* begin Text excerpt *
The TV weather forecast on BBC Scotland is delivered, on occasions, by none other than Judith Ralston or Miss Whiplash as her fans call her, or just plain old JR.  A couple of weeks ago when it was much colder and a bit icy Judith regaled us all with a tale that she “had herself, slipped in an unlady like manner earlier that day”. (I suggest a good old Scottish dialect  version is a tad more colourful – “Judith skited oan the pavemint”.

Anyone manage to video that? I’d suggest if they did, get it on You Tube and you’ll beat the number of views managed by that white suited singing chap from the far east very, very, very significantly.

However, the other night poor JR had a coughing fit during her weather forecast. Not to worry though because she had a way of managing the situation. She spoke at 200 words per second. I’d no idea what the weather was going to do, not that that matters of course.
* end Text excerpt *
**Exercise description**
Set down, word for word, everything in the weather forecast passage from "However, the other" down to "matters of course.".
* begin Provided data *
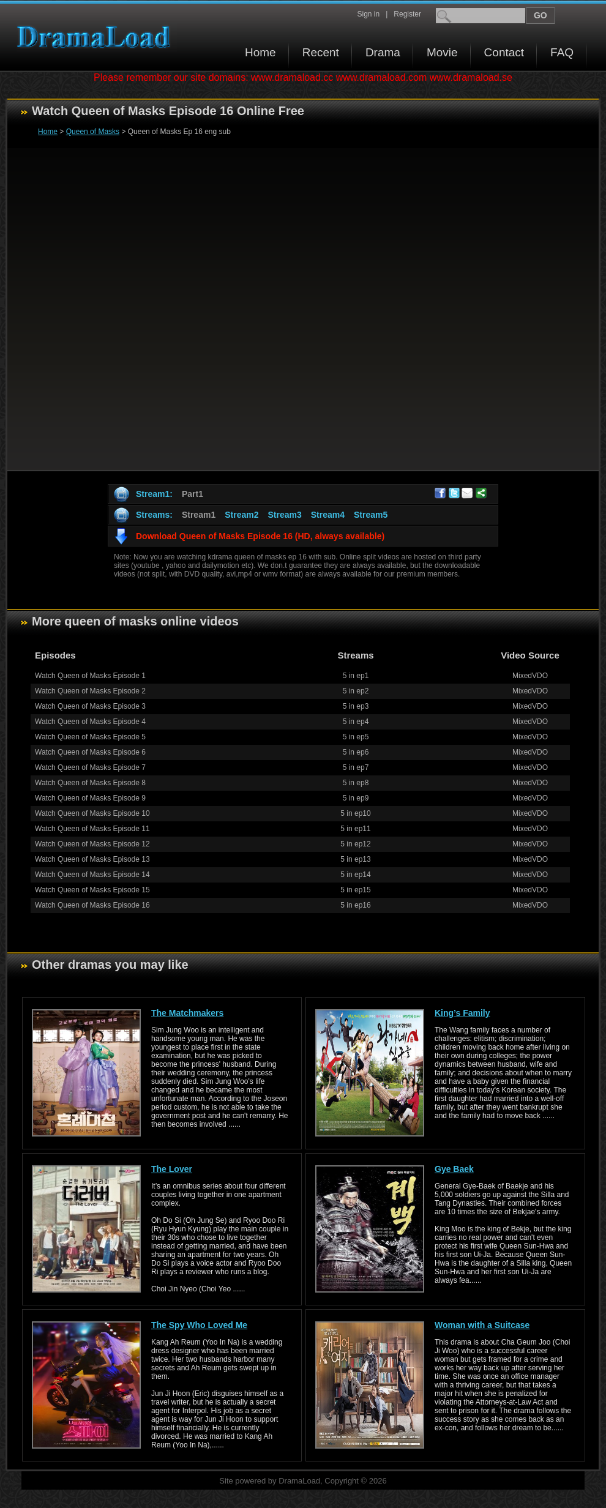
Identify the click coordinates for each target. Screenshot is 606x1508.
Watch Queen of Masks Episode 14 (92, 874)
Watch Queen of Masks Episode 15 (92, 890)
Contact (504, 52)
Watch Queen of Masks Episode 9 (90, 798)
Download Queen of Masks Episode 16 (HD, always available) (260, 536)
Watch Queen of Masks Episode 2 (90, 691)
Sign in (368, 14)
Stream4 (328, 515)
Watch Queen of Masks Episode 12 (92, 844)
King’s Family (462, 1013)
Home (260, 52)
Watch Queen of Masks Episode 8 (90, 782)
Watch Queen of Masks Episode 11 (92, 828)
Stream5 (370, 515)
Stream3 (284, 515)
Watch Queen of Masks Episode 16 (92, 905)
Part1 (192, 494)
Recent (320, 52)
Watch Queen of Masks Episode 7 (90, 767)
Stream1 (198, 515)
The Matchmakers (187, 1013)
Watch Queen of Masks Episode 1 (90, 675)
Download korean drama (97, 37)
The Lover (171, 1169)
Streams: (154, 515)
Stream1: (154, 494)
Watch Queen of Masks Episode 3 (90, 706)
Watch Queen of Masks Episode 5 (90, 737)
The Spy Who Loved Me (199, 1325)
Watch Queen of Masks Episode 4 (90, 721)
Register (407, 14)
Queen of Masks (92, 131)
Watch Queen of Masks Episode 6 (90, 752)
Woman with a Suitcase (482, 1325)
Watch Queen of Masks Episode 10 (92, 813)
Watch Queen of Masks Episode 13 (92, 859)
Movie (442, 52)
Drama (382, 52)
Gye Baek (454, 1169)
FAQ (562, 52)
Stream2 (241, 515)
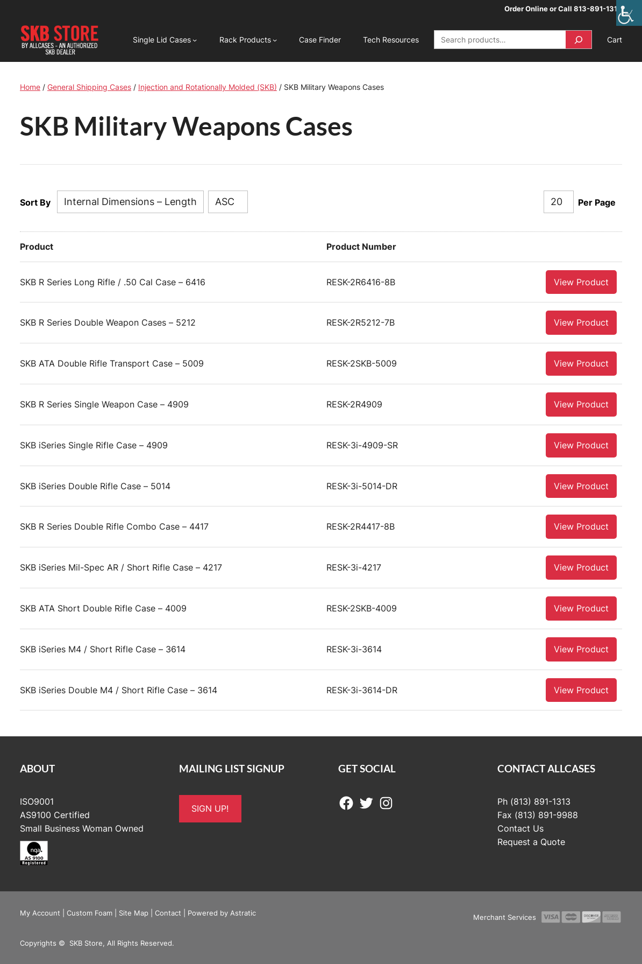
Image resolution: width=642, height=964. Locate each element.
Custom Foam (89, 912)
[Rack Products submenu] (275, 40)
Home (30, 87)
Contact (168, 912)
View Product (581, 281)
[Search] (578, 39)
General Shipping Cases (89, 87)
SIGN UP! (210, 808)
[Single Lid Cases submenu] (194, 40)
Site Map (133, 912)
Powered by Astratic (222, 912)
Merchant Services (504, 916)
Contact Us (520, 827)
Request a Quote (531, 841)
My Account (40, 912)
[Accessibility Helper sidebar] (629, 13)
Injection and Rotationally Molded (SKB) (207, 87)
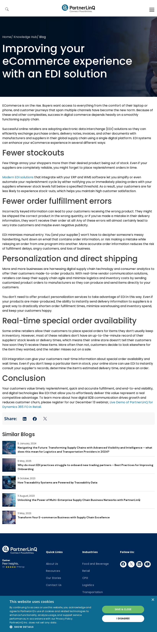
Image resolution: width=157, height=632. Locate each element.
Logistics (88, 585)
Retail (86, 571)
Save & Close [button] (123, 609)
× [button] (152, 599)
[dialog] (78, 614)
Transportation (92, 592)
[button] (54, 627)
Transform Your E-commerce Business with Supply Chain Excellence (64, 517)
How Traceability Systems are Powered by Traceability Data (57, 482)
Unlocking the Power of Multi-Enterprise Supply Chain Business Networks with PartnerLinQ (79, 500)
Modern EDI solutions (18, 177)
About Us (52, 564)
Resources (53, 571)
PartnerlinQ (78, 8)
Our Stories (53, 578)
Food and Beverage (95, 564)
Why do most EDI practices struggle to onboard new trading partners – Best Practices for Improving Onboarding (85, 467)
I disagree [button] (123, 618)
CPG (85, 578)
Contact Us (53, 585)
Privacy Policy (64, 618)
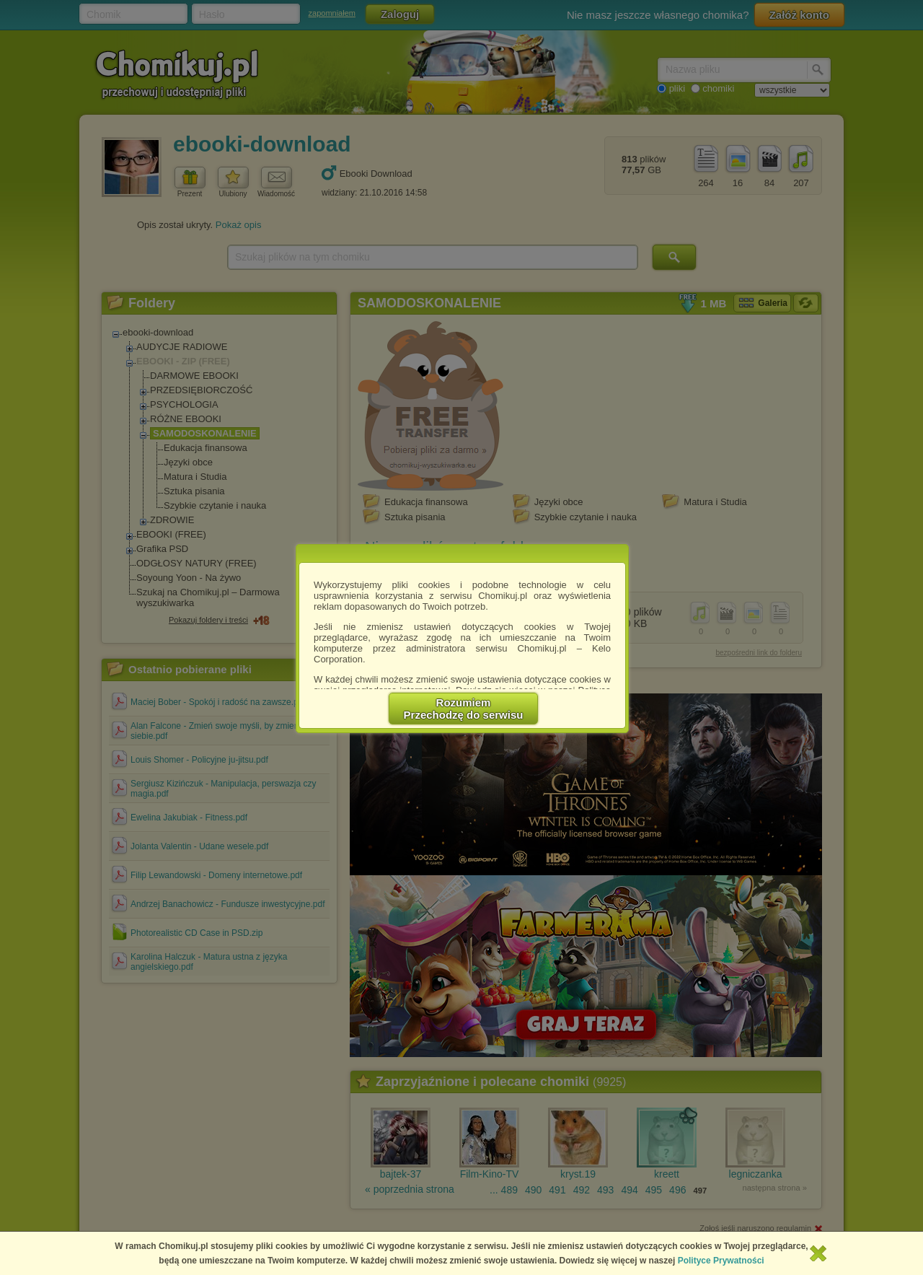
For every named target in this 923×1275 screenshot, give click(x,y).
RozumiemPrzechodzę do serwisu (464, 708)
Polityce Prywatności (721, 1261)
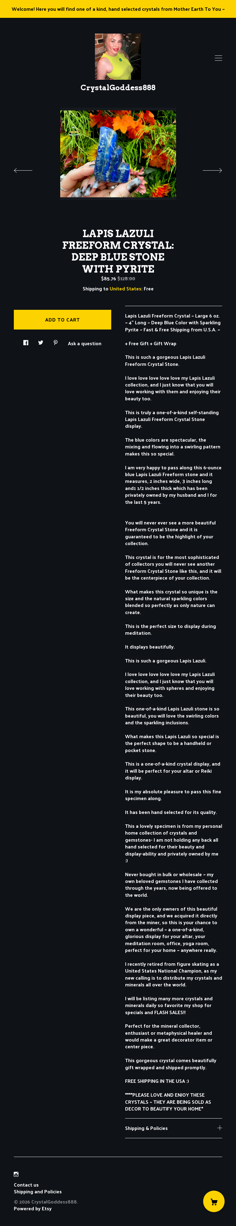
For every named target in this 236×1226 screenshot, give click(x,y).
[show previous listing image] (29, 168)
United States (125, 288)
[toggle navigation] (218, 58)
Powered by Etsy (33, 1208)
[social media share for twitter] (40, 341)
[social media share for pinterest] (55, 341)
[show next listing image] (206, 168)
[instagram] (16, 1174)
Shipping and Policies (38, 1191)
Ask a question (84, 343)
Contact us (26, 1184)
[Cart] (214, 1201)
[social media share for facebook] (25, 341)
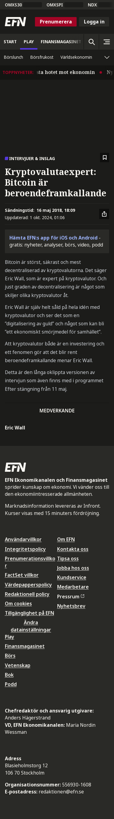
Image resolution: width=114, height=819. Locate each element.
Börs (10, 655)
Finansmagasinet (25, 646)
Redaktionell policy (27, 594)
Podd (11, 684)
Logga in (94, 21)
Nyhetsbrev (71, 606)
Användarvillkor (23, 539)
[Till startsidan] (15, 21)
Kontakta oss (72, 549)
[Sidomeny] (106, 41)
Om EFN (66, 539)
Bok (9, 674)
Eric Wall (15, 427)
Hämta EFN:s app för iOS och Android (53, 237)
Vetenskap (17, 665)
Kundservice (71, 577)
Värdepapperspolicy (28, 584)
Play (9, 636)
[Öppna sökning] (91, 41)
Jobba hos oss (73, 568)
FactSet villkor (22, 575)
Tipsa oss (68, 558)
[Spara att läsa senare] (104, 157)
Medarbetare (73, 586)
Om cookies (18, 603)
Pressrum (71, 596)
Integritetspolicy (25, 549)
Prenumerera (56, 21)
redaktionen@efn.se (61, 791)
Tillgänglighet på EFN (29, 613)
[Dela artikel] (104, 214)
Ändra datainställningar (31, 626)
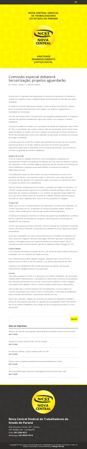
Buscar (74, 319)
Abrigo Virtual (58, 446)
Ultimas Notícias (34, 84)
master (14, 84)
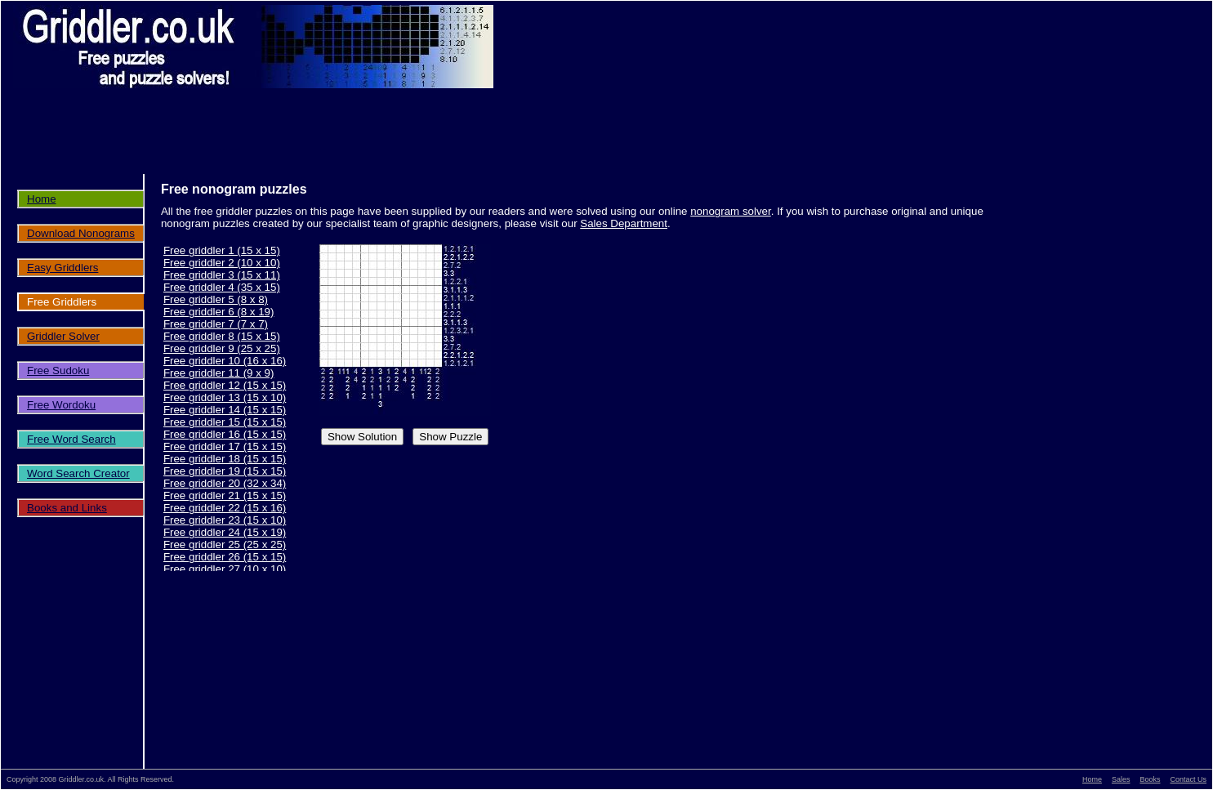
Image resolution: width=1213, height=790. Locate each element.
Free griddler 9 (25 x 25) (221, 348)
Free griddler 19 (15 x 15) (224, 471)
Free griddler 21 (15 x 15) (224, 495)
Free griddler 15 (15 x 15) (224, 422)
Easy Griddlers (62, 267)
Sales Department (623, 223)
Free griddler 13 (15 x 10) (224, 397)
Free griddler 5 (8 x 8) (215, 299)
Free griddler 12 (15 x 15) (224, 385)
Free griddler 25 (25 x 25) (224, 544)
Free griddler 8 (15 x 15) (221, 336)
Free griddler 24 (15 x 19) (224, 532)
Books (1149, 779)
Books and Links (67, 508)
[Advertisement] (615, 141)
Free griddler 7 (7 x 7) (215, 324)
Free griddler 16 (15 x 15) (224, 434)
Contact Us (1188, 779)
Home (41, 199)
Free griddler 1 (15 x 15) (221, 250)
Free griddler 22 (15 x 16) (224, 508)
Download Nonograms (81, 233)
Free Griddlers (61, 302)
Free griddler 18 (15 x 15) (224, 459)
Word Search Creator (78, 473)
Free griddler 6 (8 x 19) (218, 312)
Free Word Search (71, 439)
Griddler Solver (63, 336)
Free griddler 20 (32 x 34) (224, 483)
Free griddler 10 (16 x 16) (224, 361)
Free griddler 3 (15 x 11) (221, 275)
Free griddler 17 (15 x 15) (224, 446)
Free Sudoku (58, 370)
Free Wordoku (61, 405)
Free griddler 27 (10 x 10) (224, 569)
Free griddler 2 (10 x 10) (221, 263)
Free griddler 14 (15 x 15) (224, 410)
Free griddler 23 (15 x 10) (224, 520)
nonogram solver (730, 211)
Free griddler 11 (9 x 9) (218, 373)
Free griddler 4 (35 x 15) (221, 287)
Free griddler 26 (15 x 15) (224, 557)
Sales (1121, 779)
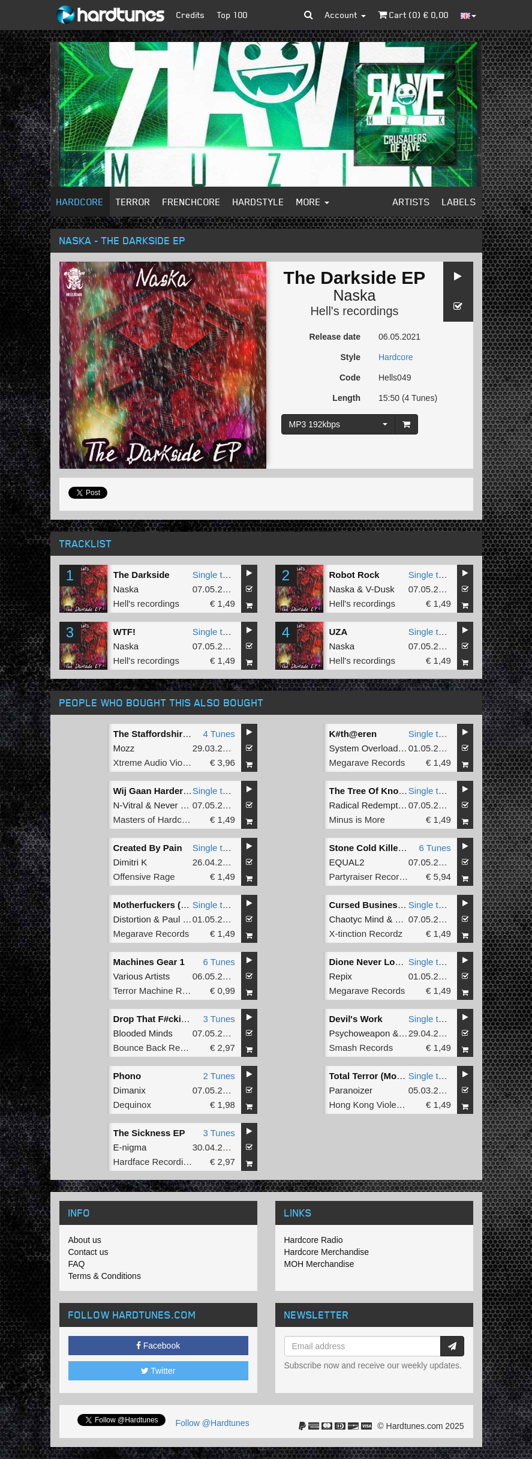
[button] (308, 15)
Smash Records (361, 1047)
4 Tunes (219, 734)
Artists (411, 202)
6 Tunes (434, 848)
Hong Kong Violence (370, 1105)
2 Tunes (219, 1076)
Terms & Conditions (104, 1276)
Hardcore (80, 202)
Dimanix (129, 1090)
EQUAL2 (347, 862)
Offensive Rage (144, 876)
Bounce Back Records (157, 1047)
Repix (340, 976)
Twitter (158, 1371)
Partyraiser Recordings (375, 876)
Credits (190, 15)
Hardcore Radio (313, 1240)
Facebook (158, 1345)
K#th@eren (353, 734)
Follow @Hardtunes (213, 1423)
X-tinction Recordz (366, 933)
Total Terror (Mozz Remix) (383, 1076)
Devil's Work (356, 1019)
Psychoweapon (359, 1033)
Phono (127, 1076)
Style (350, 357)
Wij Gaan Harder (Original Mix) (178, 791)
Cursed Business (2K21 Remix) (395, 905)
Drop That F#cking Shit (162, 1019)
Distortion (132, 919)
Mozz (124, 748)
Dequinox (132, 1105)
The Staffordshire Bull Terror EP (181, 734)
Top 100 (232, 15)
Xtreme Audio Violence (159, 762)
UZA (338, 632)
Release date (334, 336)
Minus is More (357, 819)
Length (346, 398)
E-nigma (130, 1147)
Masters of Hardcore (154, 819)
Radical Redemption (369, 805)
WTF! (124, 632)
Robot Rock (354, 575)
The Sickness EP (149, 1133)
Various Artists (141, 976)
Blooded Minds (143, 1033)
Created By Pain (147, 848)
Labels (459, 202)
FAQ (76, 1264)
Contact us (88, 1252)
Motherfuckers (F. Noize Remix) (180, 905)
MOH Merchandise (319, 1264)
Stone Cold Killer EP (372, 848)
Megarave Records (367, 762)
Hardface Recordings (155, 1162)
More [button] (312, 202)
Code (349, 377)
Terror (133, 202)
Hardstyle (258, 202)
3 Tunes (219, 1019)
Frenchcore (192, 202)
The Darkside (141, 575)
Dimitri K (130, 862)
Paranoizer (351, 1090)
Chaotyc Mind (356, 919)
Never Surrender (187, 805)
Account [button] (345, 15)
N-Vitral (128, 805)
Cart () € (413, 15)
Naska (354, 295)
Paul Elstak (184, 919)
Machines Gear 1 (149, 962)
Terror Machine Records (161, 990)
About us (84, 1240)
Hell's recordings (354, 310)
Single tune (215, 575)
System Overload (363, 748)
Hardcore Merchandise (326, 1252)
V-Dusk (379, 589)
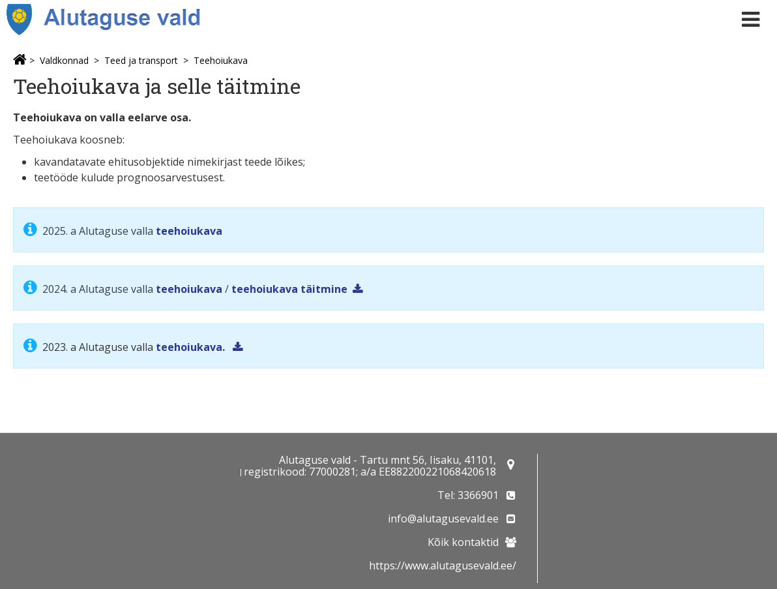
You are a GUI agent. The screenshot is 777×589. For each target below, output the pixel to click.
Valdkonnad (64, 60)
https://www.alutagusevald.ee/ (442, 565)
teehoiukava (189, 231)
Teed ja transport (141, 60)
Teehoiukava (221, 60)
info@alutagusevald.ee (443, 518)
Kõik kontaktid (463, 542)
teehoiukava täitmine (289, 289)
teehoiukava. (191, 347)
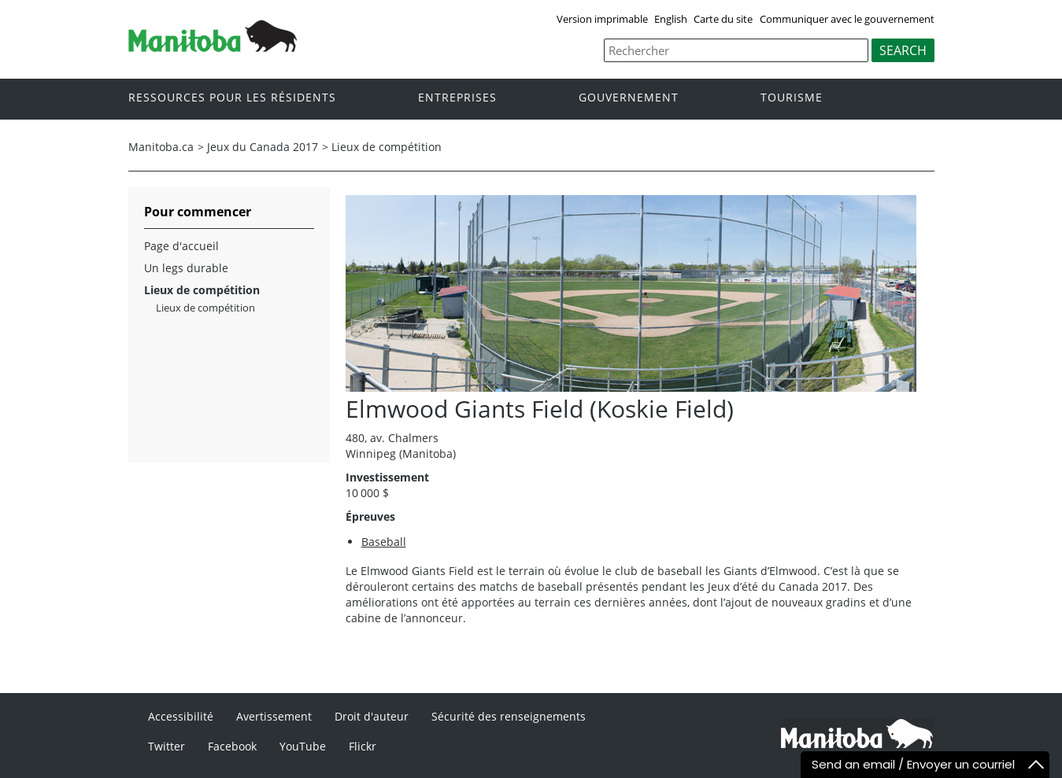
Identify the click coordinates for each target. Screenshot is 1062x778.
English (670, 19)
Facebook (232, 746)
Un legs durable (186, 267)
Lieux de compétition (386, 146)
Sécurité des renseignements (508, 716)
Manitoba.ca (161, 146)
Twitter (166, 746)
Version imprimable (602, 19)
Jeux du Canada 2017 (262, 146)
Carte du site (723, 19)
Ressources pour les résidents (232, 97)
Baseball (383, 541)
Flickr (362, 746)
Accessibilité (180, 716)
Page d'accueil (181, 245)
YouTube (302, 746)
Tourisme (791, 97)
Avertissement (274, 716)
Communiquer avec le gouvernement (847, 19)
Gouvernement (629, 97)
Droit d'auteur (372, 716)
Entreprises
* end Provided data *
**Reply to the exercise**
However, the other night poor JR had a coughing fit during her weather forecast. Not to worry though because she had a way of managing the situation. She spoke at 200 words per second. I’d no idea what the weather was going to do, not that that matters of course.